Он нарушил собственные правила поведения, которые требовали, чтобы он немедленно начал совершать идиотские поступки, и вместо этого просто стоял в десяти футах от нее и млел, наслаждаясь ее присутствием, пока сервировали чай.
Но девушка его грез не обделяла его вниманием. Периодически она поворачивала к нему свое ангельское личико и улыбалась. И всякий раз, когда она улыбалась, маркиз чувствовал, что на него нисходит мир, который всегда обходил его стороной.
Слишком скоро пришло время дамам удалиться в свои комнаты, чтобы переодеться к ужину.
— Вы можете чувствовать себя здесь как дома, — сказала мисс Эджертон, обращаясь к джентльменам. — Но, я очень прошу вас не входить в кабинет моего дяди. Это его личное святилище, и он не любит, когда туда входят, даже в его отсутствие.
Мимо сознания Вира прошло абсолютно все, кроме улыбки, которую мисс Эджертон подарила лично ему — уже подойдя к двери, она обернулась и улыбнулась, глядя прямо ему в глаза. Выйдя из ступора, маркиз принялся ходить взад-вперед по гостиной, бездумно переставляя безделушки, барабаня пальцами по стульям, трогая тяжелые шторы,
Леди Кингсли пришлось лично явиться и за руку отвести Вира к кабинету Эдмунда Дугласа, чтобы провести первичный обыск. Он выполнил все необходимые действия и обнаружил два тайника в письменном столе. В одном лежал револьвер, в другом — измятые и грязные стофунтовые банкноты. Ничего незаконного.

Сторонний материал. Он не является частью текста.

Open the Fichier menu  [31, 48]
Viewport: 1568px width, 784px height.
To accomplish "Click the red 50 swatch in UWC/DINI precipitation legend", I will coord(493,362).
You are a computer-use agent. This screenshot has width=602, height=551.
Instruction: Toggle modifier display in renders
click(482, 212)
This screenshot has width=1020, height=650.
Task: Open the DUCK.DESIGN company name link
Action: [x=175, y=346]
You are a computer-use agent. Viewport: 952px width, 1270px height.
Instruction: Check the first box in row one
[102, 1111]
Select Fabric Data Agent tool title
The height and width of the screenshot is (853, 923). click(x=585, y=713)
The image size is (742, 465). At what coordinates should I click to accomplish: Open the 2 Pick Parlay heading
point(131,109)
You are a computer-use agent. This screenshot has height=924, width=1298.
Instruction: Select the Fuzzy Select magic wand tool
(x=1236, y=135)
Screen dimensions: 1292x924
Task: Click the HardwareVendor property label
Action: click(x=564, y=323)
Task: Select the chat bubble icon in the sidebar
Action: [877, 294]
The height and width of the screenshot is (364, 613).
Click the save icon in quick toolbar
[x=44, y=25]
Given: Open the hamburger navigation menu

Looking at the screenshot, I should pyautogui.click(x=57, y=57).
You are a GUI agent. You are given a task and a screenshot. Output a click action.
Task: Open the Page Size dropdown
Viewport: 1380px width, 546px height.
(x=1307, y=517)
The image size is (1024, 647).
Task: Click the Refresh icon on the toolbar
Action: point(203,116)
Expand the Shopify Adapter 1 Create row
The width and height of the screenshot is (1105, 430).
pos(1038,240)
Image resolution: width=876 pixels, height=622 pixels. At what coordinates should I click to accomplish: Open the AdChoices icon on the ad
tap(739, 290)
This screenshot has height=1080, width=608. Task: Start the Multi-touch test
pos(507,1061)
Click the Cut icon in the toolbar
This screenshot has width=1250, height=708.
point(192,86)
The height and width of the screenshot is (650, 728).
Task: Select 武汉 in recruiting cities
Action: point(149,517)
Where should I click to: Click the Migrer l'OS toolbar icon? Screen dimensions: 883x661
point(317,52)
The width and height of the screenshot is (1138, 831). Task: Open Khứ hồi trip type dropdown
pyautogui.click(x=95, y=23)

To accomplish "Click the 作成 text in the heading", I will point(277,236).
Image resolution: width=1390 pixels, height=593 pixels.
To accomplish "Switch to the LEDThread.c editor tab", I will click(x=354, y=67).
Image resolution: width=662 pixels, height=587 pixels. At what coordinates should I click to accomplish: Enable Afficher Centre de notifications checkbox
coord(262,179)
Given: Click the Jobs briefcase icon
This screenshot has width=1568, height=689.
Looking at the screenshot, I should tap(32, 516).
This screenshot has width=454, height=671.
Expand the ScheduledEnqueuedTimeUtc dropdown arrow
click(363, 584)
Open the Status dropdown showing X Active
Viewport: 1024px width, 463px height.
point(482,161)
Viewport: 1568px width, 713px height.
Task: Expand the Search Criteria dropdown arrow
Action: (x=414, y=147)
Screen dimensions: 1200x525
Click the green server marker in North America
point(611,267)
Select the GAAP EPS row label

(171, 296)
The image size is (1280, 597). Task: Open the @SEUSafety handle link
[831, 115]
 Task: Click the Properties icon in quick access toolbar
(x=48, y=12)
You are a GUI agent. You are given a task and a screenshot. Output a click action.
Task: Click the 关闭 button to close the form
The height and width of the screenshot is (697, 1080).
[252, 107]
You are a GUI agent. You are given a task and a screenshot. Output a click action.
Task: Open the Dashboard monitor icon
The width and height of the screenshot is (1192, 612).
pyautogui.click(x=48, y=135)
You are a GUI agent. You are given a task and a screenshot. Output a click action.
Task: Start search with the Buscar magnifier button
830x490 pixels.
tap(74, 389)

В массивных шкафах были сложены документы. В одном были учетные книги, касающиеся управления поместьем. В других — письма, телеграммы, доклады управляющих алмазной шахтой — летопись богатства Дугласа в документах.
Леди Кингсли караулила за дверью.
— Ну что?
— Идеальный порядок в делах. Полная открытость, — сказал он. — Да, кстати, мадам, я уже говорил, что работать с вами — удовольствие?
Леди Кингсли подозрительно нахмурилась:
— С вами все в порядке?
— Никогда не чувствовал себя лучше, — ответил Вир.